Advancing Equitable AI: Evaluating Cultural Expressiveness in LLMs for Latin American Contexts
It addresses equitable AI development for Latin American communities by mitigating biases from imbalanced datasets, though it is incremental as it builds on existing fine-tuning methods.
This paper tackled the problem of AI biases marginalizing Latin American contexts by evaluating language models on cultural expressiveness, finding that fine-tuning Mistral-7B with a culturally aware dataset improved its performance by 42.9%.

## Dataset entries
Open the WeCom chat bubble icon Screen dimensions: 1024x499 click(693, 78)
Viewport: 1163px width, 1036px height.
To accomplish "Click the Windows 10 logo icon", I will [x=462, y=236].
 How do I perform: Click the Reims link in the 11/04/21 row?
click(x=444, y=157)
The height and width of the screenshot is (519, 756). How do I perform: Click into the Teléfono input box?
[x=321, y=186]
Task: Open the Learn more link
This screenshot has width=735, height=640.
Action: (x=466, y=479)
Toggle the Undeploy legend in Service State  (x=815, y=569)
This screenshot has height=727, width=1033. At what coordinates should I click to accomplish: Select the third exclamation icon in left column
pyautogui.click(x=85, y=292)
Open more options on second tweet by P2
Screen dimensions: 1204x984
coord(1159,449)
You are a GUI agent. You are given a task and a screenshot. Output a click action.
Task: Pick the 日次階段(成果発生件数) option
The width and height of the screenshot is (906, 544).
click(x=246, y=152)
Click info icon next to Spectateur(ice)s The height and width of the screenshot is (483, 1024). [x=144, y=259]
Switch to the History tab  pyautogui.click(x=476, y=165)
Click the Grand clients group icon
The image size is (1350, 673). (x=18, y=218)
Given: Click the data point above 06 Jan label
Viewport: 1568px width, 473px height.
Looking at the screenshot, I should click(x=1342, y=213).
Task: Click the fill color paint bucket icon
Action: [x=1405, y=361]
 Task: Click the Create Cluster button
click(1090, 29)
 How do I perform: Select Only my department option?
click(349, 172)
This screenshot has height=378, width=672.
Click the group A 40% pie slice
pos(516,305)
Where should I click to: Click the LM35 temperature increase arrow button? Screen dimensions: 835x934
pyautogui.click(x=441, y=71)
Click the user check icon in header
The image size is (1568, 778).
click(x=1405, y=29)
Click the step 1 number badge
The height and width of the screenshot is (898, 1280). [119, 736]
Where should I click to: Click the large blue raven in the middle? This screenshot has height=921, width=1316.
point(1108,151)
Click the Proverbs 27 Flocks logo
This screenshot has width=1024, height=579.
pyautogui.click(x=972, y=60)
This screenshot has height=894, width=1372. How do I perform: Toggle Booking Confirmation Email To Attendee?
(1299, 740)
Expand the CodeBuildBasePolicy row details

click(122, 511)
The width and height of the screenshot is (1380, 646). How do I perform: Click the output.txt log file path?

## Problem 1
Please return the passage on cultural expressiveness in LLMs between "This paper tackled" and "performance by 42.9%.", inclusive.
## Problem 2
According to the passage on cultural expressiveness in LLMs, by how much did fine-tuning Mistral-7B with a culturally aware dataset improve its performance?

## Answer section 1
This paper tackled the problem of AI biases marginalizing Latin American contexts by evaluating language models on cultural expressiveness, finding that fine-tuning Mistral-7B with a culturally aware dataset improved its performance by 42.9%.

## Answer section 2
By 42.9%.